TASKS TO CARRY OUT
1. Name every organization or agency mentioned in the text about opposing the PRB project.
2. Resume the text about opposing the PRB project, picking up after its final sentence.
* start EXTRACT TO READ *
Action Opposing the PRB Project 

The Sierra Club is the nation's leader in environmental litigation, using the courts to fight for environmental protection at the national, regional and local levels.

Feb. 26, 2007. The Federal Railroad Administration denied DM&E’s request for a $2.3 billion loan to finance extending and updating its main line to haul coal. The Sierra Club issued a legal challenge to the proposed award of the loan under the National Environmental Policy Act (NEPA). The FRA’s denial of this massive loan vindicates the Club’s position that taxpayer dollars should not go to fund this railroad. The FRA said that the loan "posed an unacceptably high risk to federal taxpayers."

April 15, 2006. Trying to stop a proposed 980-mile rail line that would haul coal from mines in Wyoming's Powder River Basin, the Sierra Club filed a lawsuit asking the court once again to reject a faulty study by the U.S. Surface Transportation Board. In an earlier ruling (see below), the court rejected the project's environmental impact statement and directed the Board to redo the study and include impacts on global warming. The Board issued a new study for the project, but it again ignored the environmental impacts of transporting and burning an estimated 100 million tons of coal in power plants every year, which could increase coal usage nationwide by 10 percent.
* end EXTRACT TO READ *
* start ENTRIES *
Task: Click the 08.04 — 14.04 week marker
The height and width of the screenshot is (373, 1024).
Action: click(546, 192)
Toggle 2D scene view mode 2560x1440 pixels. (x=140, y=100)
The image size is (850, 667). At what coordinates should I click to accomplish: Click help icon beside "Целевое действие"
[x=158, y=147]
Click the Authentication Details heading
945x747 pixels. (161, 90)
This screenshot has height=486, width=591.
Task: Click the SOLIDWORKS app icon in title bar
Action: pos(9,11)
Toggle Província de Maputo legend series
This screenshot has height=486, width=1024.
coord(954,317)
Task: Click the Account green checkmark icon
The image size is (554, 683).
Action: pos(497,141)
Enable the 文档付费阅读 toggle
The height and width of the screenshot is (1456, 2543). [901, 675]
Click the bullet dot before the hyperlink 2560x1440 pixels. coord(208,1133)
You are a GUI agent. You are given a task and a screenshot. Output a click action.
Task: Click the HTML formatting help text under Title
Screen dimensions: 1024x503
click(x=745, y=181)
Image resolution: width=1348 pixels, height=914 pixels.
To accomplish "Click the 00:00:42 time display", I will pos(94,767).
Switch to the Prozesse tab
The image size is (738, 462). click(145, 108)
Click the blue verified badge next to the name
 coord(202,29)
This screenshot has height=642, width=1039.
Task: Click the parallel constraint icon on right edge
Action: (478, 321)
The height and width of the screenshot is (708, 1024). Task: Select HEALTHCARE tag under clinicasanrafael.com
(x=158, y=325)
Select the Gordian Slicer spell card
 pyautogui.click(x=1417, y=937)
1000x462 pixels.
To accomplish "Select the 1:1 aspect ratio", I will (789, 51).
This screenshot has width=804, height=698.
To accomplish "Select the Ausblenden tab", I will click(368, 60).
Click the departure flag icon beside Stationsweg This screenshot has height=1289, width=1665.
* end ENTRIES *
OUTPUTS
1. Sierra Club, Federal Railroad Administration (FRA), DM&E, U.S. Surface Transportation Board

2.
March 5, 2004. The Sierra Club sealed a huge victory in a case challenging the licensing of DM&E’s rail construction to create a coal pipeline, and then the Eighth Circuit Court of Appeals declined to reconsider the decision. The Cheney Energy Task Force had proposed a huge increase in Powder River Basin coal for Midwest power plants, but the court enjoined the rail line's license on the grounds that the U.S. Surface Transportation Board had failed to consider the huge impacts on air quality and global warming caused by the massive coal transport scheme.

 

“It’s clear that a project this big will contribute enormously to global warming and its devastating effects.”

Sam Clauson
Conservation Chairman
South Dakota Chapter of the Sierra Club
“We should have all the facts on the table before we make such an enormous national commitment to burning coal for electricity. To us, the biggest social issue of the day is what we are doing to the planet's atmosphere because of [President] Bush's decision to convert us to a coal-based electrical society."
Jim Dougherty
Sierra Club lawyer

Contact
South Dakota Chapter of the Sierra Club
1101 E. Philadelphia St.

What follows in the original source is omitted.